::: PROVIDED RECORDS :::
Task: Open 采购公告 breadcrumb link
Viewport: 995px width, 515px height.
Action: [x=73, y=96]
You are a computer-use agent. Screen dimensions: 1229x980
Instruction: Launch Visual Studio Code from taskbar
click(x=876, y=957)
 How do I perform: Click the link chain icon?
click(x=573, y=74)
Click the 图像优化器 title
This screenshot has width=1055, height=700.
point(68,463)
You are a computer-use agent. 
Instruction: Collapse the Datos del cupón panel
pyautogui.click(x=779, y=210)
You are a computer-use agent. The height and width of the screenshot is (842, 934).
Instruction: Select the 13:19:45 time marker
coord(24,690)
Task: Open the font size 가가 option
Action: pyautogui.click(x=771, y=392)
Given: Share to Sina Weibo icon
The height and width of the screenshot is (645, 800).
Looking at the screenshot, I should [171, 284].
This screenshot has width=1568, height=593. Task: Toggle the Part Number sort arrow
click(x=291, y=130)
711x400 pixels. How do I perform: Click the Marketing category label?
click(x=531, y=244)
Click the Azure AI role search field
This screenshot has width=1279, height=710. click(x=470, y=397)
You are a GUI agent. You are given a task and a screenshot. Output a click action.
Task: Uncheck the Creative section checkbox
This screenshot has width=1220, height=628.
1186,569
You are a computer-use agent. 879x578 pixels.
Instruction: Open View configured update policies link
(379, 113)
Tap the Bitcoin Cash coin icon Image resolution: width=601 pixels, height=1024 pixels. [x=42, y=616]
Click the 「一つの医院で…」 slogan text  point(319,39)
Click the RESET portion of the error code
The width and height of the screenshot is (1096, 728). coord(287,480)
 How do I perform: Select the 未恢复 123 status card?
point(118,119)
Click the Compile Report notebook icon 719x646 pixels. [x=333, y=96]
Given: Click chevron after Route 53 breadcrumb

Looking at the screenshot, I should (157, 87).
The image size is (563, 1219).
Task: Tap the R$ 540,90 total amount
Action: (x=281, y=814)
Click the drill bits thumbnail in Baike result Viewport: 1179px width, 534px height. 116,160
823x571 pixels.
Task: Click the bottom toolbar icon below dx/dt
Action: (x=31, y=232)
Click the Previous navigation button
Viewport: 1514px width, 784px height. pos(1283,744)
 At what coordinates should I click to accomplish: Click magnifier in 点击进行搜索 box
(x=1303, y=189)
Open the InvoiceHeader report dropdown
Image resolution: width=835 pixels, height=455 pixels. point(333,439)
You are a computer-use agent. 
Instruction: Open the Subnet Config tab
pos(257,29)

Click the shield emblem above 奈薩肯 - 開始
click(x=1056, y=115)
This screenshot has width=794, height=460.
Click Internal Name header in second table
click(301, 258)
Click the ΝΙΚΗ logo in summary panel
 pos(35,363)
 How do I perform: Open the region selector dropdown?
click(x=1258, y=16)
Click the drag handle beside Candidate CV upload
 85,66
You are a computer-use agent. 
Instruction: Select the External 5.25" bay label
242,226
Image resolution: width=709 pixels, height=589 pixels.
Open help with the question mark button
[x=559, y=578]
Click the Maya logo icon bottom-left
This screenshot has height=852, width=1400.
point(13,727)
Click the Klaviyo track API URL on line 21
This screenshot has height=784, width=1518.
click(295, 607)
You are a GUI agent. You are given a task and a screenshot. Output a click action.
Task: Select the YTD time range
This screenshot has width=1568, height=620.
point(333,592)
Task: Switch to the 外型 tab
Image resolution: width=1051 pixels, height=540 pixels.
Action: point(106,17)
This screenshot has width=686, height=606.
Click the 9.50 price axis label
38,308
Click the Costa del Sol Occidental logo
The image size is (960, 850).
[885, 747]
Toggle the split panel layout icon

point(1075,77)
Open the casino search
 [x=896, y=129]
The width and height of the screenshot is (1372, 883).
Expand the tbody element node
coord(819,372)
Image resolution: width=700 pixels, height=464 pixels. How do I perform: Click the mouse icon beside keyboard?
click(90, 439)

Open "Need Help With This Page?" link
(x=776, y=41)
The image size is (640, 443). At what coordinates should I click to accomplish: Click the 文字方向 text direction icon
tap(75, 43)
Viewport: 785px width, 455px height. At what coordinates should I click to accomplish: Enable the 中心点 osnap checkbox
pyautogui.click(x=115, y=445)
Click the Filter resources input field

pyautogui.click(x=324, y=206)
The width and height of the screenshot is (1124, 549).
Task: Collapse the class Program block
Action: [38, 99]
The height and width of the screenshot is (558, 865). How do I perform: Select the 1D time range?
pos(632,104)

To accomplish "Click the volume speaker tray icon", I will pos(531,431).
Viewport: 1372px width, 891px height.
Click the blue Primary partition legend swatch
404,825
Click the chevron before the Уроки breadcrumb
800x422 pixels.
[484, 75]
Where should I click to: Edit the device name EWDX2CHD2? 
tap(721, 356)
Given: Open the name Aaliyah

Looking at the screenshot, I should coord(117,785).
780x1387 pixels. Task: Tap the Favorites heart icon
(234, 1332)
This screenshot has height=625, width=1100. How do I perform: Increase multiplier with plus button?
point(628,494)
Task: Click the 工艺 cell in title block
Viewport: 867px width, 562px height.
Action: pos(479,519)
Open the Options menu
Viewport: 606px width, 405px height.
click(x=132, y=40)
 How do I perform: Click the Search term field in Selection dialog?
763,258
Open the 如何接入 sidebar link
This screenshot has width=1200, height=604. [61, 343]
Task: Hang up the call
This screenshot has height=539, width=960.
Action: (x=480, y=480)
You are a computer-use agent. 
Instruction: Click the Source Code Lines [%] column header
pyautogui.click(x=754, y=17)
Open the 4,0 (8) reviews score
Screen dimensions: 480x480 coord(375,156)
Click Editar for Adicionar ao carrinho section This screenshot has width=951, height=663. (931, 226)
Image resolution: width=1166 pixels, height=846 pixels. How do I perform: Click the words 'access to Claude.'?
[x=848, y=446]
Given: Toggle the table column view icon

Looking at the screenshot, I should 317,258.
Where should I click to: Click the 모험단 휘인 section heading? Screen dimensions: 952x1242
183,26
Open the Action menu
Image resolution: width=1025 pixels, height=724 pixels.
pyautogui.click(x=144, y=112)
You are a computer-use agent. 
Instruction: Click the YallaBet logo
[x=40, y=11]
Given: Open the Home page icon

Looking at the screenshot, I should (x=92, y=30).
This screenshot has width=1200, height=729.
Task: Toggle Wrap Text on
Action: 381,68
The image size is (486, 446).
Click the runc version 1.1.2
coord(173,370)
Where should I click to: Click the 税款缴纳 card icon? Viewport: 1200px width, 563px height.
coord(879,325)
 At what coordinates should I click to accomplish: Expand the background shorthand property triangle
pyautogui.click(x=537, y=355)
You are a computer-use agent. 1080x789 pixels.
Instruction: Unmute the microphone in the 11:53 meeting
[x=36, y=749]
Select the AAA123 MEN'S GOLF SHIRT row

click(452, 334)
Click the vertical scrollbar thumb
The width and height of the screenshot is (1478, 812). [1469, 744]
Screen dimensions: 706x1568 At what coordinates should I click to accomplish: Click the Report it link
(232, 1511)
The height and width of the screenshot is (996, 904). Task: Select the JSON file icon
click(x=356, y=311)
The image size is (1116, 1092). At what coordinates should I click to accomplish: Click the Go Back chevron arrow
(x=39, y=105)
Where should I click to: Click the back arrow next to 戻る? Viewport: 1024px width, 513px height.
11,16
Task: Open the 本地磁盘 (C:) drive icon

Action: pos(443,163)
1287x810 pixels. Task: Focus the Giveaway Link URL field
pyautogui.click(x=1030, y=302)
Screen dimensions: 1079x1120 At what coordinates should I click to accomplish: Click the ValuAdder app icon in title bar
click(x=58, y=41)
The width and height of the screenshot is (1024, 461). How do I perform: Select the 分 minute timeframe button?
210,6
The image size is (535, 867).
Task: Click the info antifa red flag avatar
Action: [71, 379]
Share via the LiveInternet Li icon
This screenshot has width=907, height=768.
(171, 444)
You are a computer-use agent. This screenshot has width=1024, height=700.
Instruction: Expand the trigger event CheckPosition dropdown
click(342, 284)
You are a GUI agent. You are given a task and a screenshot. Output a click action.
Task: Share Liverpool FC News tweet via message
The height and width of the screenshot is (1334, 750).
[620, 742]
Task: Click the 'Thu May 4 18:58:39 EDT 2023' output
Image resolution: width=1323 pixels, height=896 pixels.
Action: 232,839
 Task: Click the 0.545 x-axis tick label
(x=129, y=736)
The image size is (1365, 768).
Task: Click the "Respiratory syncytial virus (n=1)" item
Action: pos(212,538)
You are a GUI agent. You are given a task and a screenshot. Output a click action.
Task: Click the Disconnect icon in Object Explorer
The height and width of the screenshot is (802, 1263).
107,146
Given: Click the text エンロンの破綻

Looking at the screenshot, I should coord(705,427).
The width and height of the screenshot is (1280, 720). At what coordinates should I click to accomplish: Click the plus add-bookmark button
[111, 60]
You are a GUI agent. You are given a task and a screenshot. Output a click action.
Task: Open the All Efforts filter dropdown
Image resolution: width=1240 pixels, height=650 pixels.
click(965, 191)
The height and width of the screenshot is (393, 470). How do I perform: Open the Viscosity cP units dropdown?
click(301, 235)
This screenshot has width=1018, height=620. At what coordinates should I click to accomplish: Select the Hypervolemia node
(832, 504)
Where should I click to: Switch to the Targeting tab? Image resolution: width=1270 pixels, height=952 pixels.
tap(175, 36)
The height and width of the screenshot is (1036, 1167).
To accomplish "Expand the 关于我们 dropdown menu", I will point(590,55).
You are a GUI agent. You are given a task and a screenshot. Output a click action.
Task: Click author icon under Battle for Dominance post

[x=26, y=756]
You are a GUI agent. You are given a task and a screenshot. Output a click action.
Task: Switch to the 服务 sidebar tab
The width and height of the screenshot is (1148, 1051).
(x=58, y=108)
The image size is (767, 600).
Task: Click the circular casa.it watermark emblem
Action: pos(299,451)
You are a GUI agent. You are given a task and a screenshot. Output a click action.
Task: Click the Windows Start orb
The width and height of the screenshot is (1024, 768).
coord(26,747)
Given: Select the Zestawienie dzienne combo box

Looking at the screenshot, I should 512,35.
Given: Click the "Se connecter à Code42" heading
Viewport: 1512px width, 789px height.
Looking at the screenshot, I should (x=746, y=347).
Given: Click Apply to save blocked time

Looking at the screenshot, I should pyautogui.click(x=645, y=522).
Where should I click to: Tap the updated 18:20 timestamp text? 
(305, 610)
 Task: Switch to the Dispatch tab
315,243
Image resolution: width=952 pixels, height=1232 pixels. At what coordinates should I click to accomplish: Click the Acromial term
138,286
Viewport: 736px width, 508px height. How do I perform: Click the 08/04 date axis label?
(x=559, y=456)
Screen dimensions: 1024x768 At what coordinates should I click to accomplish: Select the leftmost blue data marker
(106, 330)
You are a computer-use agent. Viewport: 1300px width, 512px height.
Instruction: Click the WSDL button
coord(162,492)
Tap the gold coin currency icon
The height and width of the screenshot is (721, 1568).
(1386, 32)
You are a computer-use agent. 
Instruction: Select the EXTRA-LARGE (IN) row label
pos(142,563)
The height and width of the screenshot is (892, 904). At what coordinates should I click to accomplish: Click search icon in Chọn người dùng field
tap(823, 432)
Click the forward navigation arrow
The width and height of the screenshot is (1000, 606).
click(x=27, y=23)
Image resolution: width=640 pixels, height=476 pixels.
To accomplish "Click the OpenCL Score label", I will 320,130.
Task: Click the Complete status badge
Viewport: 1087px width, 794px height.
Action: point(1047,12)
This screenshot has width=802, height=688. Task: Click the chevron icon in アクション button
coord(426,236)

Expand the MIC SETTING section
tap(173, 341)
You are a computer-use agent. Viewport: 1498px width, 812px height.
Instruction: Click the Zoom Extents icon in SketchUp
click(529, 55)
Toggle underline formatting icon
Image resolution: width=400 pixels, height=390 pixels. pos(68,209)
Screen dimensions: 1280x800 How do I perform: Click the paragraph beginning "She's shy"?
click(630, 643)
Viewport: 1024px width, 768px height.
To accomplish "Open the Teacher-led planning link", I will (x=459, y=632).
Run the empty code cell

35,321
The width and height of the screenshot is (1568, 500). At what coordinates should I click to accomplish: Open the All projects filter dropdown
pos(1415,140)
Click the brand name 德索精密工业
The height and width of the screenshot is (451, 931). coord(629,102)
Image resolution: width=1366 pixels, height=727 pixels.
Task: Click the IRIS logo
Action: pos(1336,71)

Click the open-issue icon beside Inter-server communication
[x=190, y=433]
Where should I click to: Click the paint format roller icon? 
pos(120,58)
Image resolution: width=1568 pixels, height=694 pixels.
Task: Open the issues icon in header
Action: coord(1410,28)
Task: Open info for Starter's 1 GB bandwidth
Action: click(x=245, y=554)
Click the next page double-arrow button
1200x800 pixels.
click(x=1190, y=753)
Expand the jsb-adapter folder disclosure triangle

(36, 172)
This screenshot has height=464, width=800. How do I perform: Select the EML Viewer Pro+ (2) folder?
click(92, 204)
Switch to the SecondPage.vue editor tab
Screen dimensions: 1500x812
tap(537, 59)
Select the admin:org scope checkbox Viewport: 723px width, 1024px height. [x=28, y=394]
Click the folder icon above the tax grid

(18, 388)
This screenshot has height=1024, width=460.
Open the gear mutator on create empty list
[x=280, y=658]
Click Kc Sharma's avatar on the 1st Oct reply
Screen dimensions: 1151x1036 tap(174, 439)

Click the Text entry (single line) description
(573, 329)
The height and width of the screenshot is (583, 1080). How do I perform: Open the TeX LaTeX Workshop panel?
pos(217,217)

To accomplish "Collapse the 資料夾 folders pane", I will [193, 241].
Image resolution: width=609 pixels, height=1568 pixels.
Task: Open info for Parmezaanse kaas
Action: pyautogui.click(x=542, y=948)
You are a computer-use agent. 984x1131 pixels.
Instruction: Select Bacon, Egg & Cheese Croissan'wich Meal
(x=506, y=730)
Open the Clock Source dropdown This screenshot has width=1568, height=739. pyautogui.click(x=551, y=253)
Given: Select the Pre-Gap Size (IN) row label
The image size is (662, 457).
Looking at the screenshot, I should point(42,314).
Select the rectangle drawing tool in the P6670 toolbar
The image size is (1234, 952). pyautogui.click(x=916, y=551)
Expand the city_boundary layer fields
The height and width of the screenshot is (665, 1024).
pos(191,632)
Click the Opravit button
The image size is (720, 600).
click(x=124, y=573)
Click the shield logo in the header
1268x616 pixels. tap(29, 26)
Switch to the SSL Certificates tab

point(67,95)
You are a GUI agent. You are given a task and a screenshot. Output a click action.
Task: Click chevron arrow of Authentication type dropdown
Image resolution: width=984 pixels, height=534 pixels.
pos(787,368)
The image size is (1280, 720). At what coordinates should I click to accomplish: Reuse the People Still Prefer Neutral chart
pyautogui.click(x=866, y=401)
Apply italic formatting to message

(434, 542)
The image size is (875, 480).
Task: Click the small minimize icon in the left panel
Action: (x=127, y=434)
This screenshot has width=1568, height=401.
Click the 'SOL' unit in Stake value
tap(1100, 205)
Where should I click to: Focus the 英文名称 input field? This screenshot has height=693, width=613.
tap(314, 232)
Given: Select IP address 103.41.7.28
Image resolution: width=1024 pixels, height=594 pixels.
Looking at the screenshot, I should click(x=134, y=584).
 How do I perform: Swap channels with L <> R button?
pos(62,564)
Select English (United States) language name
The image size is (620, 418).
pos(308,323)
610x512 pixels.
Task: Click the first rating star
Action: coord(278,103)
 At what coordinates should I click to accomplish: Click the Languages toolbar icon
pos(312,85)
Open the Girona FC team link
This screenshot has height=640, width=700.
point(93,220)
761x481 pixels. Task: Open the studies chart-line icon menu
:::
» **WHAT TO WORK ON**
Above are the records. Print exactly, and only, the lines from the line with "Click the shield logo in the header" to the line with "Task: Click chevron", both inclusive.

» **EXERCISE RESPONSE**
Click the shield logo in the header
1268x616 pixels. tap(29, 26)
Switch to the SSL Certificates tab

point(67,95)
You are a GUI agent. You are given a task and a screenshot. Output a click action.
Task: Click chevron arrow of Authentication type dropdown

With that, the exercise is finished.